To give an idea, a 7kw - 48V hybrid smart inverter costs around $1,100. It consists of full sine inverter, integrated high capacity mppt and ac-dc battery charging modules. Some models have two mppt modules. When such a device produced for terrestrial off-grid systems is used, the 48-volt system will cost much less than a 12-volt system with a 48-volt inverter of the same kWh power and a 48-volt battery bank with the same kWh capacity.

There will be some problems that you will encounter, but all of them can be solved. Problems such as how to feed the AC power input of the 48 volt smart inverter charger, or how to adapt the arrangement of your batteries to the DC voltage of the inverter, adapting the connections of the solar panels to the new mppt.

On a boat with 48 volt battery voltage you may need to use step-down converter(s) with enough power for anything powered by 12 volts. Step-down converter(s) to be used for windlass and bow thruster can be mounted near these tools.

If windlass and bow-thruster can be found working with 48 volts, these tools are likely to be much cheaper than their 12-24 volt counterparts. The long power transmission cable cross-sections required for their operation will decrease and the dc-dc converter may even cover its own cost in this way. This probability increases as the energy transmission distance increases.

It may be necessary to use a step-down dc-dc converter that is specific to other 12V consuming devices.

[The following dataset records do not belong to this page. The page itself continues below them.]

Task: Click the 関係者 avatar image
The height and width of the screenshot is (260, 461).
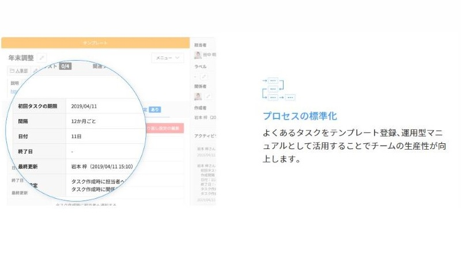Action: [198, 96]
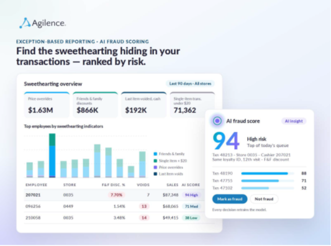The image size is (331, 246).
Task: Select the Single-item trans. 71,362 card
Action: (x=193, y=104)
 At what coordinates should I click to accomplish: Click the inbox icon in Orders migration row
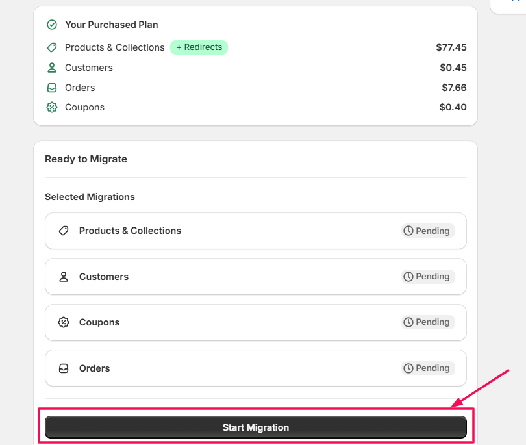click(x=64, y=368)
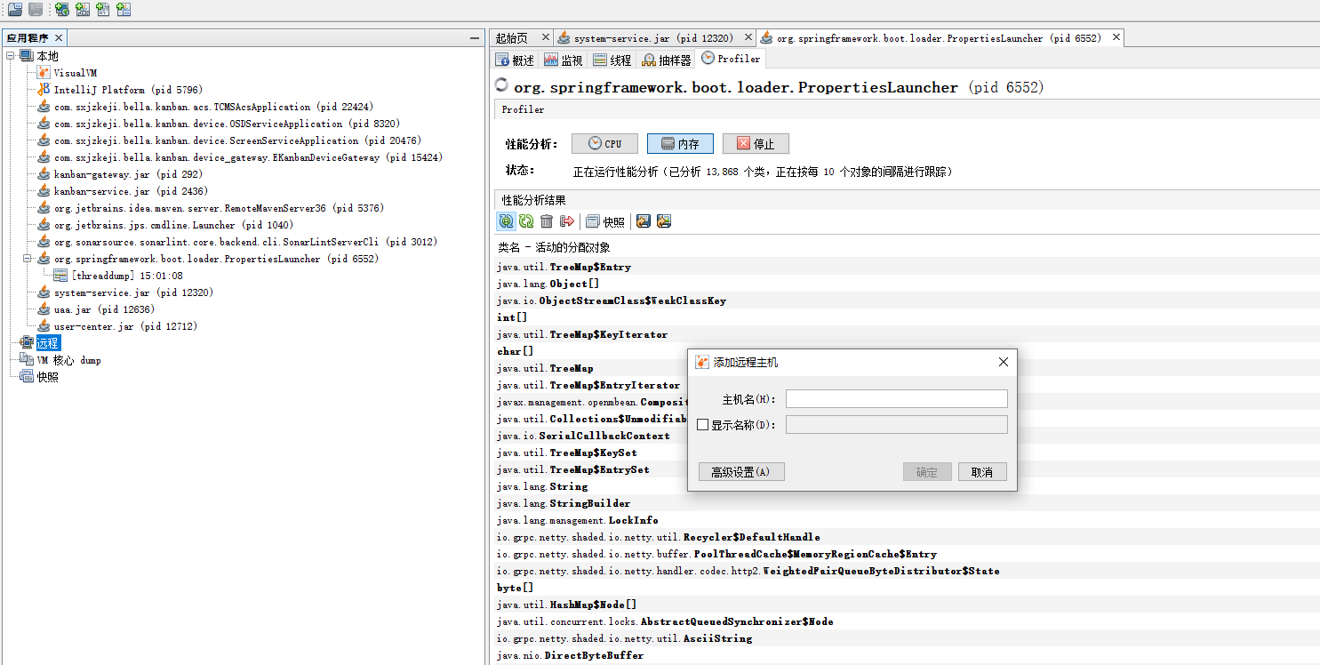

Thanks to the inverter power chosen according to the needs, it is possible to supply and operate many home appliances working with AC power much cheaper than the dc alternatives produced for the boat.

Depending on the inverter power, devices working with 110/220VAC can be used. Such as heaters, kitchen stove, tv, air conditioner, hair dryer, kettle, laundry, dishwasher, coffee machine. Since their energy cables will be suitable for AC power, the energy transmission cable costs necessary for their operation will be much lower.

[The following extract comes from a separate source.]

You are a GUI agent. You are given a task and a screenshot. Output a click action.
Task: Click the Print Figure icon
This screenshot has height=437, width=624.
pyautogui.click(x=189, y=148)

12/24VDc and 110/220VAc energy infrastructure fed by a 48VDc battery bank. Especially for newly manufactured large boats, it can be a very economical solution alternative that can run 12 volt devices on a 48 volt energy infrastructure powered by Lifepo4 battery bank(s).

[team karst]

There are few items at odds with V selection. High current semi's, copper wire size and PCB traces become problematic with low V. With high(er) V, then you may run into touch safety issues, ability to find breakers rated at higher DC Voltage, even some fuses are only rated at 32V, for instance.
But, overall, I agree that 48V should get more use and attention.

[Jammer]

The problem is that there are important power sources and loads that are unavailable in 48v:
* 48v engine-driven alternators do exist but selection, sizes, and local availability are poor. There is good availability in 24v and 12v.

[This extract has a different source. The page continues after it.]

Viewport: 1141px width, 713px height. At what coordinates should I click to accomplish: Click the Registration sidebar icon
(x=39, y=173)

* Few if any 48v windlasses exist. There is limited availability in 24v; most are 12v only.

* Bow thrusters have limited availability in 48v and then only in sizes appropriate for boats over about 50'. There is good availability in 24v and 12v.

* Engine starters for major marine diesel engines used in sailboats are for the most part available in 12v only.
* Marine pumps are available in 12v and 24v but not 48v.
* Most marine lighting, fans, refrigeration, USB converters, and freestanding non-networked instruments and sensors are available in 12v and 24v.
* NMEA 2000 networked devices that are powered by the network require 12v.



The upshot of all this is that you end up with at least a two-voltage and possibly a three-voltage boat if one of the voltages is 48v. The complexity, costs, difficulty troubleshooting, and energy losses in conversion, outweigh the benefits of 48v.


It is possible to run 24v and then have a small 12v subsystem for things like the engine controls, starter, and NMEA2000 that can't run on 24v, and on many boats this makes sense. Usually this is common at around 50' and over, though on some smaller boats with electric galleys it may make sense.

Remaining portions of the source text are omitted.